After researching similar projects online, we found several articles which have similar goals to ours. Thus, we picked up two articles we thought were most appropriate to compare with, and came up with the following reviews:
After reviewing the whole paper we found there was quite a lot of useful information in it. It was extremely applicable to us, as the researchers used the same cameras as us, to the same or similar ends.
The first part of the article is about calibration and fusion of using multiple Kinect devices at the same time. Due to the fact that the latest Kinect camera (Azure) will synchronise sensor streams from multiple Kinect devices easily, we decided not to go too deep with this part (it wasn't yet relevant to the project).

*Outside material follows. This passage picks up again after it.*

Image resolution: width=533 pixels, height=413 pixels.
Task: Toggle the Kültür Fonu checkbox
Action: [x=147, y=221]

Then, the next part is about motion analysis: we found that their way of dividing whole body parts into five sub parts and analysing them separately to obtain a result posture was a clever way to do it, and we thought this would be a possible approach to take in our project as well. Even though none of us are too familiar with machine learning, we made some notes about their method to potentially use them in the later part of the project.
It was interesting to learn how one can maneuver around occlusions while performing skeletal tracking with Kinect cameras. This would be specifically helpful to us as the styles of dancing we are tracking are in pairs/couples, and we expect occlusions will happen fairly often.

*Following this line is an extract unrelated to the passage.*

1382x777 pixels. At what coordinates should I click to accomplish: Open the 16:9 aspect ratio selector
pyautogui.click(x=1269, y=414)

In terms of their testing result, we found a couple of issues. First of all, this was set-up to just target a single dance, whereas our project encapsulates many more dances. Furthermore, the dance that is described in the paper was relatively easy to perform, thus might have been the reason why they reached reasonable accuracy.
In conclusion, the paper was a helpful insight in skeletal tracking specifically for dance with Kinect cameras, tailoring said tracking to a specific dance style, and dealing with object or human occlusions while tracking a dancer, and its findings were considered in the development of our project.
This article described ways to use Microsoft Kinect cameras for automated rehabilitation exercise evaluation. The evaluation process uses parameters that have been explicitly defined by a new parameterization method based on Labanotation[3]. Due to the huge amount of information this article includes, only a few sections of this article were utilized.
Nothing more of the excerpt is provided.